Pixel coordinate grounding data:
↓↓↓
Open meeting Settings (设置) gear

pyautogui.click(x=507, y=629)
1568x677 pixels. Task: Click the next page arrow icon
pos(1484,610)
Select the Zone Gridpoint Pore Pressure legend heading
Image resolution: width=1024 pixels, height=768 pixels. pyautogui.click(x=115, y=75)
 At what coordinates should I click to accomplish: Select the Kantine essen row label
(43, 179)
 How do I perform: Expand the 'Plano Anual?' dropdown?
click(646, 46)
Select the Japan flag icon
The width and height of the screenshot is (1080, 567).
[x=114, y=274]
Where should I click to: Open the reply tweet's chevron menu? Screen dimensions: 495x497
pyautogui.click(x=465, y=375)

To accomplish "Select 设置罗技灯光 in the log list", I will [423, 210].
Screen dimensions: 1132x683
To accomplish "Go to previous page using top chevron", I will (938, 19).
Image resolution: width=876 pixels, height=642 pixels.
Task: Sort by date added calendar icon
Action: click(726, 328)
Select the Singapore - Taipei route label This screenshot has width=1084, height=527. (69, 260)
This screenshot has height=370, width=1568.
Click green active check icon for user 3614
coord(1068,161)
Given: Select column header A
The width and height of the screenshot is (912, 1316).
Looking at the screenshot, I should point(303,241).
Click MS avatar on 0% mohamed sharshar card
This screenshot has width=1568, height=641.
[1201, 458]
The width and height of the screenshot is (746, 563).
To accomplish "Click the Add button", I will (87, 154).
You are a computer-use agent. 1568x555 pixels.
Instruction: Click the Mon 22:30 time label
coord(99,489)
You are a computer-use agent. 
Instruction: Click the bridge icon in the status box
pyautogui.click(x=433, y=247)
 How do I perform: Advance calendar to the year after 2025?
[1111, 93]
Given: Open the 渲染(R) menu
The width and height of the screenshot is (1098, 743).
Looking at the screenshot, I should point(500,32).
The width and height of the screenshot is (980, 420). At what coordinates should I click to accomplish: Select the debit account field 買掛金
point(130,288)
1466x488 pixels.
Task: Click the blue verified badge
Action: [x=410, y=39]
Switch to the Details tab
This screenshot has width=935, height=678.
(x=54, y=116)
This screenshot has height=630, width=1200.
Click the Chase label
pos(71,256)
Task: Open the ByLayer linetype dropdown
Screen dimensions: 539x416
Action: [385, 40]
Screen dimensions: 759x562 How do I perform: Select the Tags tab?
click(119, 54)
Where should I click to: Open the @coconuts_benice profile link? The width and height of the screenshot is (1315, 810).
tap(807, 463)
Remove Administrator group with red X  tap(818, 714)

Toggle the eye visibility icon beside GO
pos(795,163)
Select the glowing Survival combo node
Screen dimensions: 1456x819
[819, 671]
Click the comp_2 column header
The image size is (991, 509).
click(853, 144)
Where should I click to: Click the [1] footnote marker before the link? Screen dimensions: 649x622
↑↑↑
== Problem statement ==
Reproduce, with both ends included, the lines from the one holding "Task: Open the ByLayer linetype dropdown" to the end of the records above.

== Task result ==
Task: Open the ByLayer linetype dropdown
Screen dimensions: 539x416
Action: [385, 40]
Screen dimensions: 759x562 How do I perform: Select the Tags tab?
click(119, 54)
Where should I click to: Open the @coconuts_benice profile link? The width and height of the screenshot is (1315, 810).
tap(807, 463)
Remove Administrator group with red X  tap(818, 714)

Toggle the eye visibility icon beside GO
pos(795,163)
Select the glowing Survival combo node
Screen dimensions: 1456x819
[819, 671]
Click the comp_2 column header
The image size is (991, 509).
click(853, 144)
Where should I click to: Click the [1] footnote marker before the link? Screen dimensions: 649x622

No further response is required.